▶ _Extracted text_:
....

Sermon: Safe Shelter

  • “Let the unknown tomorrow bring with it what it may, it cannot bring us anything but what God shall bear us through! So let it come, and let it go. The Lord’s name be praised! We shall bless His name in it, and after it, and why not before it?”

  • “We shall mount above the billows of our griefs, and sing as we lift our heads above the spray! We shall rise above the clouds of our present afflictions, and look down upon them as they float beneath our feet, rejoicing that the Lord has borne us, as upon wings, above them all, to bring us to Himself!”

  • “You must not suppose that if you loved Jesus Christ, and put your trust in Him, you would give up the joy of life; you would just have found it! You would then, begin to be happy because you would have found what your soul needs to fill it.”

....

▶ _Supplied data_:
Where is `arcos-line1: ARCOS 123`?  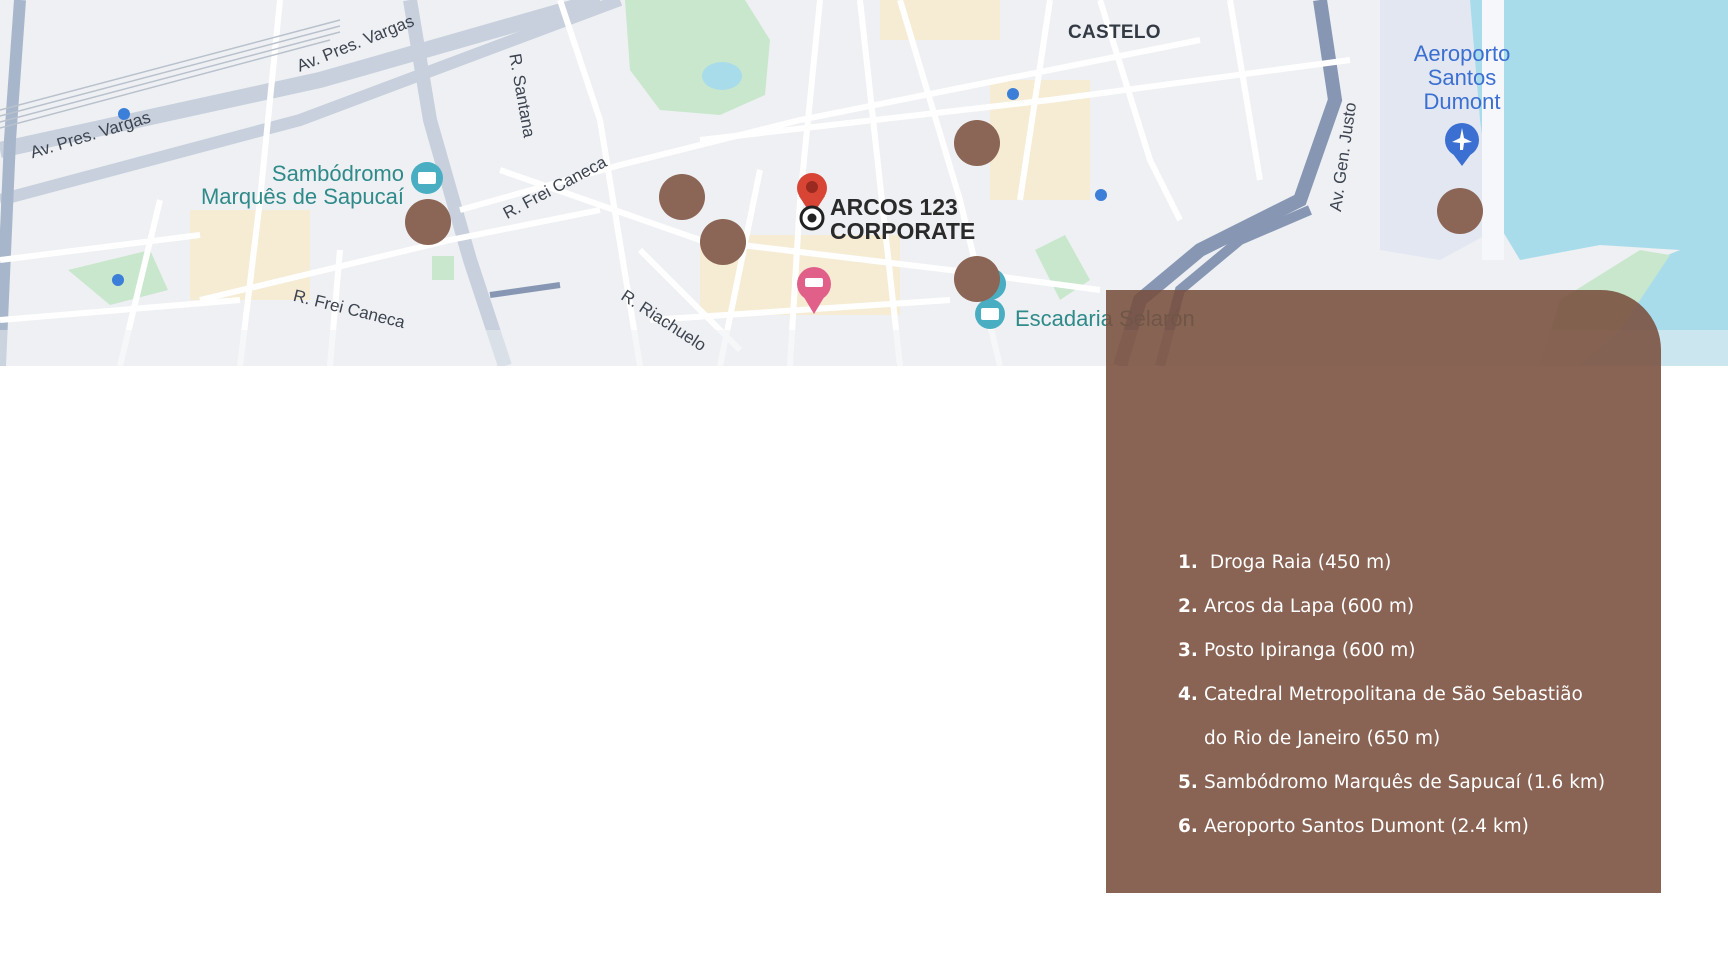
arcos-line1: ARCOS 123 is located at coordinates (894, 207).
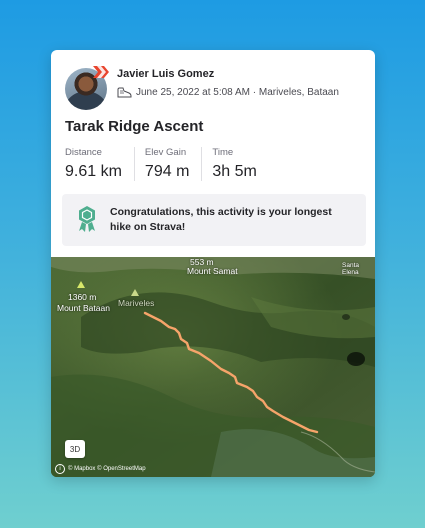 The image size is (425, 528). I want to click on map-label-mariveles: Mariveles, so click(136, 303).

....

▶ _Assignment 1_:
Rewrite the paragraph of the sermon on safe shelter that begins "We shall mount above the billows" in a shorter form, keeping its main points.
▶ _Assignment 2_:
Pick up the sermon on safe shelter after its final quoted passage and keep it going in the same style.
The data above has nothing to do with the sermon.

▶ _Written reply 1_:
We shall rise above our griefs and present afflictions, singing and looking down on them beneath us, glad that the Lord has carried us above them all as if on wings to bring us to Himself.

▶ _Written reply 2_:
Sermon: Prayer, The Cure For Care

  • “God has never yet failed to honor believing prayer. He may keep you waiting for a while, but delays are not denials, and He has often answered a prayer that asked for silver by giving gold.”

  • “If you were to worry as long as you wished, you could not make yourself an inch taller, or grow another hair on your head, or make one hair white or black. So the Savior tells us and He asks, if care fails in such little things, what can care do in the higher matters of providence? It cannot do anything.”

  • “You may pray about the smallest thing and about the greatest thing, you may not only pray for the Holy Spirit, but you may pray for a new pair of boots. . . . Say not that they are too little for Him to notice—everything is little in comparison with Him.”

  • “Do not imagine that God needs any fine language. . . . Pray for what you want just as if you were telling your mother or your dearest friend what your need is. Go to God in that fashion, for that is real prayer, and that is the kind of prayer that will drive away your care.”

Sermon: A Most Needful Prayer Concerning the Holy Spirit

  • “The Lord’s presence is our strength. God with us is our banner of victory. When He is not with us we are weaker than water, but in His might we are omnipotent.”

  • “The Holy Ghost is not to us a luxury, but a necessity. We must have the Spirit of God or we live not at all in a spiritual sense.”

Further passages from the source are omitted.